Werden neue Stellen geschaffen? Ja, und zwar eine ganze Menge. 1200 neue Stellen sollen insgesamt entstehen. Hätten die Ministerinnen und Minister all ihre Stellenwünsche erfüllt bekommen, wären es noch 3000
Stellen mehr gewesen. Mit 413 Stellen ist mehr als ein Drittel davon für den Justizbereich von Ministerin Marion Gentges (CDU) vorgesehen – davon wiederum ein Drittel zur Stärkung des Personals im Strafvollzug, der Rest verteilt sich auf Gerichte und Staatsanwaltschaften. Kultusministerin Theresa Schopper (Grüne) bekommt wohl rund 200 Lehrerstellen, die vor allem der Stärkung der Inklusion und der Entlastung von Schulleitern dienen sollen. Eigentlich hatte Schopper mehr als 1500 Stellen als Bedarf angemeldet. Vor allem die SPD beklagt, dass für den Bildungsbereich zu wenig Geld fließe. „Was ist mit weiteren Mitteln, um die Schulen krisenfest zu machen?“, fragt Fraktionschef Stoch. „Der Personalmangel trifft alle
Schularten, da braucht es dringend neue Stellen.“Ein dritter großer Posten entfällt auf das Sozialministerium von Manfred Lucha (Grüne). Mit rund 200 Stellen will das Land den öffentlichen Gesundheitsdienst stärken, über den kommunalen Finanzausgleich soll der Bereich 213 zusätzliche Stellen bekommen.
Neue Stellen können durchaus nötig sein, erklärt Zenon Bilaniuk, Landeschef des Bunds der Steuerzahler. „Aber dann muss es im Gegenzug durch Umschichtungen im Haushalt gelingen, an anderer Stelle Kosten einzusparen.“Steigende Personalkosten belasteteten den Haushalt über Jahre und seien nicht generationengerecht. Ähnliche Kritik äußert die oppositionelle FDP.
Werden auch Schulden getilgt? Grün-Schwarz will 474 Millionen Euro in die Schuldentilgung stecken. Zudem soll eine halbe Milliarde Euro als Puffer für mögliche Corona-Risiken dienen. „Beides war uns als Union ein wichtiges Anliegen, denn das ist nachhaltig und generationengerecht“, sagt dazu etwa CDU-Fraktionschef Manuel Hagel. Die Koalitionäre verbuchen dieses Vorgehen insgesamt als Erfolg. „Die schwarze Null steht“, betont etwa Vize-Regierungschef Thomas Strobl (CDU).

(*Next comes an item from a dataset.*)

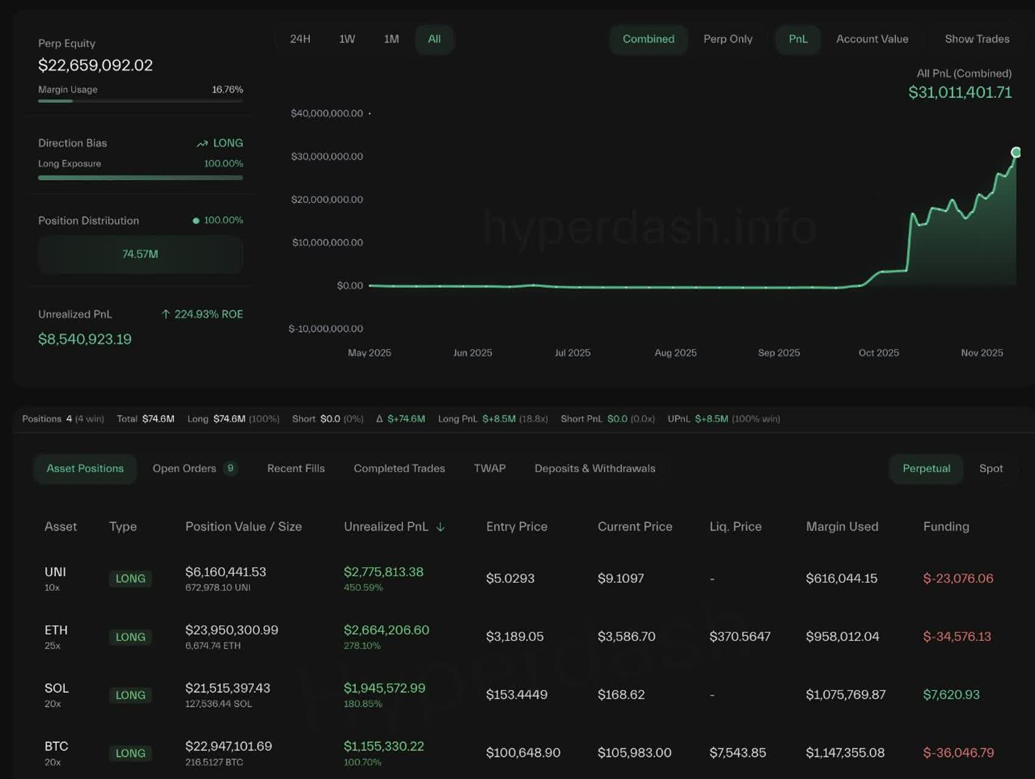Click the 74.57M position distribution bar
The width and height of the screenshot is (1035, 779).
(140, 254)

Für die Opposition im Landtag und für den Bund der Steuerzahler klingt das derweil nach Trickserei. Sie verweisen darauf, dass die Koalition jüngst in einem Nachtrag zum Haushalt 2021 ohne Not weitere 1,2 Milliarden Euro Schulden aufgenommen habe – nur um sich beim Haushalt 2022 dann mit der schwarzen Null brüsten zu können, lautete eine verbreitete Kritik. Der Bund der Steuerzahler verweist konkret auf einen Fonds in Höhe von einer Milliarde Euro zur Unterstützung der Wirtschaft während der Pandemie, der praktisch nicht benötigt wurde. Zumindest dieses Geld hätte komplett zur Schuldentilgung genutzt werden müssen, sagt Bilaniuk vom Steuerzahlerbund. Die FDP wird noch deutlicher. „Im Sommer 1,2 Milliarden Euro Schulden aufnehmen, um jetzt nahezu eine halbe Milliarde zu tilgen und den Rest zu verausgaben ist ein billiger Trick“, sagt der liberale Finanzexperte Stephen Brauer. Auch SPD-Fraktionschef Stoch kritisiert: „Wer vorher ohne Not Schulden aufnimmt, braucht sich jetzt nicht mit Schuldentilgung zu brüsten.“Während der CoronaPandemie ist der Schuldenberg des Landes um fast 15 Milliarden Euro angewachsen. Zuvor lag er bei rund 45 Milliarden Euro.